* TEXTO DADO *
--- --- ---

Sin embargo, el chitlin circuit nace y crece sin que nadie se refiera a él de esta manera, al menos oficialmente. Ante la falta de evidencias, es de suponer que en algún momento de su andadura vital alguien sintiese un ramalazo de inspiración y lo apodase así, por la razón que fuese. El término comenzaría a flotar entre el imaginario colectivo hasta verse lo suficientemente reforzado como para definir a la escena en su conjunto.
Ocaso y renacimiento del chitlin circuit
Con el paso de los años, la segregación fue perdiendo fuerza frente al sentido común y estos locales para artistas negros comenzaron a experimentar la popularidad mientras muchos de sus principales actores alcanzaban cotas de éxito que ya los dibujaban como grandes e incuestionables estrellas internacionales. Estos nuevos ídolos ocuparon su lugar en los medios de comunicación masivos desencadenando una mayor visualización que, a su vez, generalizó la curiosidad hacia estos círculos artísticos que paradójicamente debían su existencia al rechazo social. Se dice que la primera vez que las palabras chitling y circuit aparecieron impresas una junto a la otra fue en 1972, entre las páginas del periódico afroamericano The Chicago Defender, concretamente en una entrevista a Ike & Tina Turner. A partir de entonces, todo fue cuesta arriba, con escaleras mecánicas.

--- --- ---

* MATERIAL DE ORIGEN *
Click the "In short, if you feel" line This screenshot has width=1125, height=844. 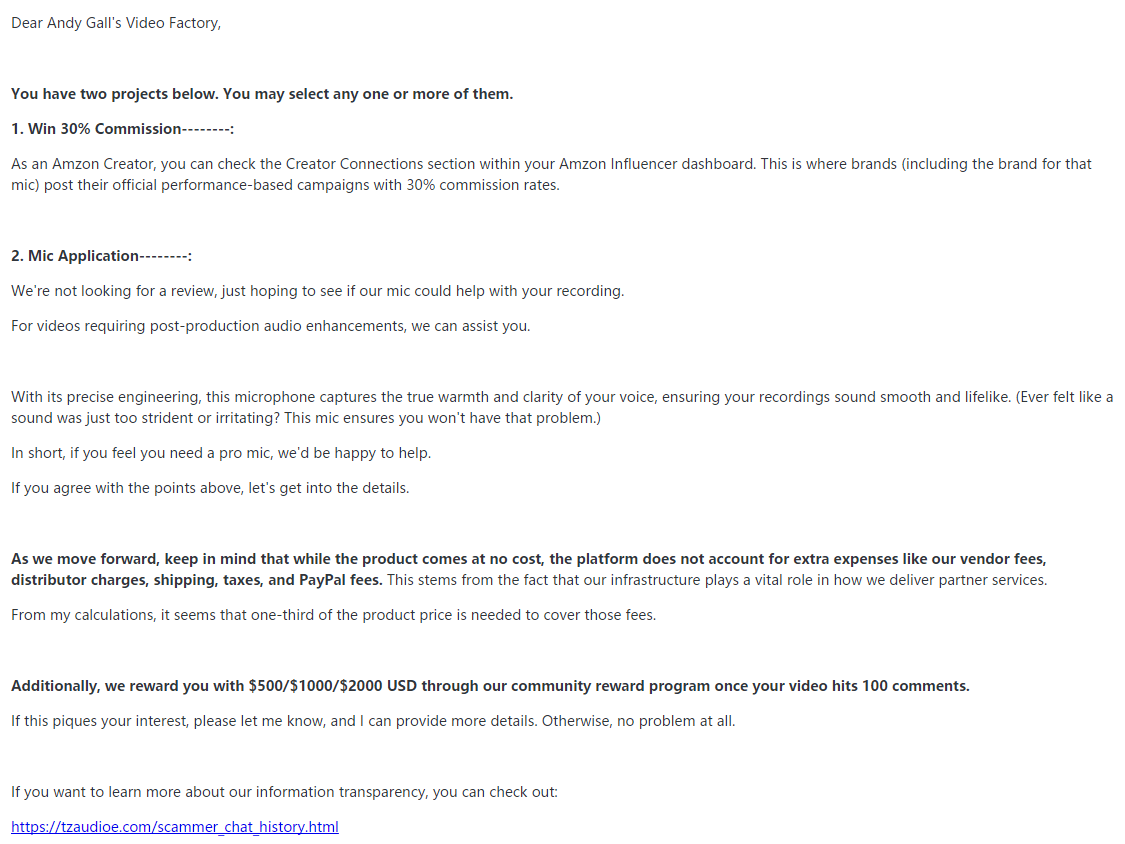tap(220, 453)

--- --- ---

* CONSIGNA DADA 1 *
¿Puedes devolver el fragmento del texto sobre el chitlin circuit que empieza en "Sin embargo, el" y acaba en "en su conjunto.", copiado sin ningún cambio?
* CONSIGNA DADA 2 *
Responde a estas preguntas sobre el texto del chitlin circuit:
(a) ¿Qué fue perdiendo fuerza frente al sentido común con el paso de los años?
(b) ¿En qué año y en qué periódico se dice que aparecieron impresas juntas por primera vez las palabras chitling y circuit?
(c) ¿Se refería alguien oficialmente al chitlin circuit con ese nombre cuando nació y creció?

* RESPUESTA DEL EJERCICIO 1 *
Sin embargo, el chitlin circuit nace y crece sin que nadie se refiera a él de esta manera, al menos oficialmente. Ante la falta de evidencias, es de suponer que en algún momento de su andadura vital alguien sintiese un ramalazo de inspiración y lo apodase así, por la razón que fuese. El término comenzaría a flotar entre el imaginario colectivo hasta verse lo suficientemente reforzado como para definir a la escena en su conjunto.

* RESPUESTA DEL EJERCICIO 2 *
(a) La segregación.
(b) En 1972, en The Chicago Defender.
(c) No, nació y creció sin que nadie se refiriera a él de esa manera, al menos oficialmente.